Obviamente, el mal no está solo en la escuela, también hay que buscarlo en muchas familias que creen que para educar a los hijos basta con darles de comer, comprarles la inevitable videoconsola y vestirlos con ropa de marca, olvidando el alimento principal: el afecto, los buenos sentimientos hacia el prójimo y el crecimiento interior. Hemos construido una sociedad de padres indolentes que deben creer que un niño o una niña íntegros son carne de cañón para el sistema cruel en el que tendrán que aprender a sobrevivir, presas fáciles en la jungla de asfalto que les aguarda cuando sean mayores, de ahí que los eduquen para ser espartanos, competitivos, implacables, retorcidos y algo perversos también. Hoy se entiende que un niño duro capaz de pisar a otros es un niño fuerte y un niño llamado al éxito. Por eso se les deja delante de las frías pantallas, a merced del engendro diabólico del teléfono móvil y de unos medios de comunicación que aleccionan en la cultura de la violencia. Así es como les hemos arrebatado la infancia y los hemos convertido en precoces adultos malvados. Les construimos un mundo virtual sin reglas ni obligaciones donde todo es posible, donde todo está permitido en virtud del sagrado principio del placer, desde dar rienda suelta a los instintos más primarios hasta consumir cine porno (gran culminación de la sociedad patriarcal), pasando por el asesinato premeditado de una niña inocente a la que unos cachorros bestiales cogieron ojeriza solo porque era extranjera (no olvidemos que la xenofobia se cultiva en el hogar familiar y también en la propia sociedad a través de mensajes tóxicos de algunos grupos ultraviolentos).

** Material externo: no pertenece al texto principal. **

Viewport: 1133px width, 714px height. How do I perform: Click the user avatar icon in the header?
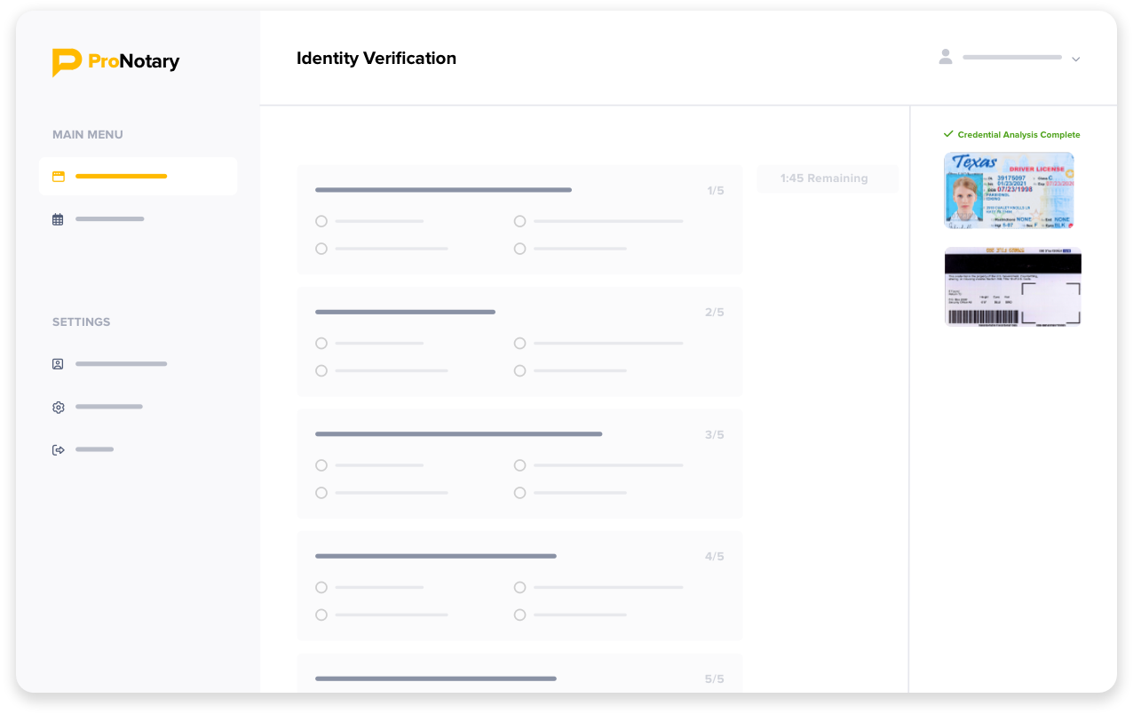click(x=945, y=56)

El caso de la pequeña de Zaragoza no es el primero ni será el último. Es evidente que el sistema sale mal parado, ya que pese a las denuncias de los padres no supo detectar a tiempo que una tragedia se estaba tramando en la mente de una niña atormentada por un entorno hostil. Los últimos informes alertan de que uno de cada cuatro escolares percibe casos de bullying en su aula, un dato como para echarse a temblar y que revela el fracaso de las políticas de uno y otro signo. La única buena noticia de este drama aterrador es que Saray está fuera de peligro, aunque con la cadera y un tobillo fracturados, pese a haberse precipitado desde un tercer piso. Dicen que, sobre la mesa del salón, dejó una nota en la que se despedía de su familia. “Me pedía disculpas por lo que iba a hacer y me deseaba una larga vida”, confiesa su madre. Esta vez hubo suerte.